Originally Posted by *Porcelain Interior* 
I just contacted LIVE help from LL Bean *where I bought our lunchboxes this year, and they said they contain NO lead.

Oh this is great, I'll have to check out there site.


----------



## Spock (May 15, 2005)

I just bought dd a lunch box from Crocodile Creek and they say they are lead free.


----------



## hollytheteacher (Mar 10, 2007)

Quote:


Originally Posted by *librarydragon* 
I just bought dd a lunch box from Crocodile Creek and they say they are lead free.

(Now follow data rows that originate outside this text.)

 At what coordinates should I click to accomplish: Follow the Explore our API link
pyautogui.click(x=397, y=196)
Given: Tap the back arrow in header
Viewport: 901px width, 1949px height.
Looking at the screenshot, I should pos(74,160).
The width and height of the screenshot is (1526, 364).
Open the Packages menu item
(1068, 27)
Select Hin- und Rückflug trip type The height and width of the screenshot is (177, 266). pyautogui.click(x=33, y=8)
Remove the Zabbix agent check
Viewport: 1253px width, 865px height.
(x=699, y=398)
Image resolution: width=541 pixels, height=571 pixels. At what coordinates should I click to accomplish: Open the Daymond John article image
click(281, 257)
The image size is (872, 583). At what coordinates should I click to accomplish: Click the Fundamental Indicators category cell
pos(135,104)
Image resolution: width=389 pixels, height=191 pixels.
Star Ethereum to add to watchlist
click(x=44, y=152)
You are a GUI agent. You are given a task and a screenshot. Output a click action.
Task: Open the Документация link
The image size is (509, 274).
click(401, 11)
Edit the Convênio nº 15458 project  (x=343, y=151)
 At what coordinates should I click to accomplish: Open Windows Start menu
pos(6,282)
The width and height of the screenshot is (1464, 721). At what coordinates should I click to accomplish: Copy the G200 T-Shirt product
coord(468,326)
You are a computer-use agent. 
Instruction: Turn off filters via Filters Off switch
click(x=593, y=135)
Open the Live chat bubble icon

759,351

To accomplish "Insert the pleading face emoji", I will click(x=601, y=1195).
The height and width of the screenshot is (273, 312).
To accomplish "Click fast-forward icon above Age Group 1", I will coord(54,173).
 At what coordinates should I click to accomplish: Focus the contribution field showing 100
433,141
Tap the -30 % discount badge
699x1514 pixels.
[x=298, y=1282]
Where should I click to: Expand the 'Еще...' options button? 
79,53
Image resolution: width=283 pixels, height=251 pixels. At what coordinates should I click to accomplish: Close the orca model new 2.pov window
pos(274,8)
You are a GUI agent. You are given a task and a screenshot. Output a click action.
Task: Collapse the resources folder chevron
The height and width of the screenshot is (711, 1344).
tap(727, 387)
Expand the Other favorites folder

yep, ds nolan has this one http://www.shopatron.com/product/par....17349.0.0.0.0

and since Nolan and your ds 1 have similar names, i think he would like it...hehe


----------



## Blooming (Feb 16, 2006)

Quote:


Originally Posted by *hollytheteacher* 
yep, ds nolan has this one http://www.shopatron.com/product/par....17349.0.0.0.0

and since Nolan and your ds 1 have similar names, i think he would like it...hehe

Oh, I like that one. I ended up ordering the construction one for m (he needs to pack a snack for his new preschool) and a laptop lunch box for N.

I'm hoping it will encourge him to try diffrent things for lunch.


----------



## poppyseed (Dec 22, 2005)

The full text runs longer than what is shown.